BRATTLEBORO -- A man who was brought back from Florida to face charges for his seventh DUI offense was sentenced to 30 months in prison last week.
Stanley Wisell, 58, also pleaded guilty to failure to appear and 14 counts of violation of conditions of release.
In addition to his prison sentence, he was fined and ordered to pay a surcharge totaling $2,043.
Wisell was stopped on Putney Road on July 9, 2010, after a Brattleboro police officer spotted him driving a vehicle with an expired registration.
Wisell had a blood alcohol content of .351 percent.
At the time his license had been criminally suspended. He had previously been convicted of four DUIs in 1996, 1998, 2003 and 2006, according to court documents.
He was scheduled to appear in court following his July 2010 arrest but failed to appear.

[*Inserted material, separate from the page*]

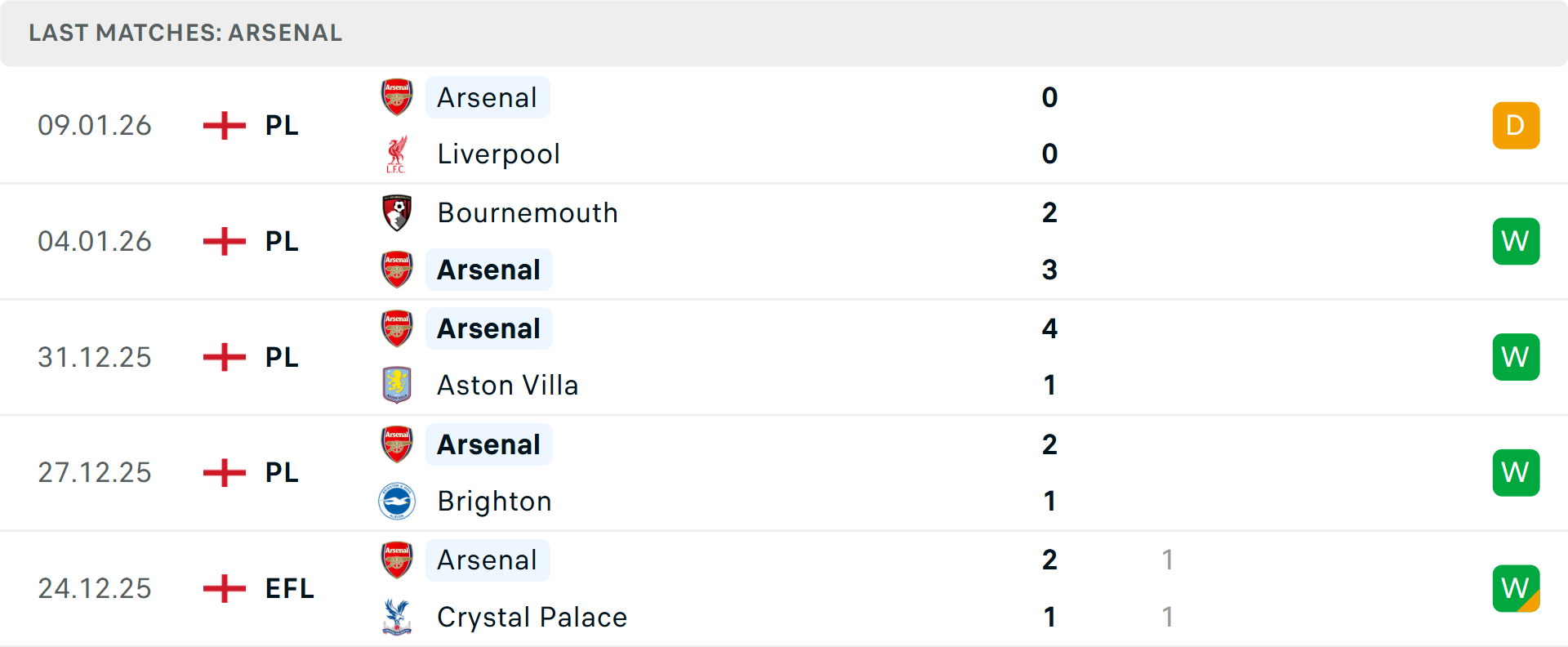This screenshot has width=1568, height=647.
Task: Click England flag beside EFL label
Action: (x=225, y=588)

Earlier this year it came to the attention of the Windham County State’s Attorney’s Office that Wisell was living in Florida. In April, deputies from the Windham County Sheriff’s Office traveled there to escort him to Vermont.
In May, Wisell was offered a plea agreement, but his public defender, Mimi Brill, said he wasn’t willing to accept it.
Brill told the court there was some concern over the accuracy of the DataMaster breath test because he couldn’t generate a continuous breath sample.
In June, Brill filed a motion to suppress and dismiss evidence on behalf of
Before putting the handcuffed Wisell in the patrol car, the officer did not read him his rights and a video recording of Wisell’s breath test wasn’t preserved, contended Brill.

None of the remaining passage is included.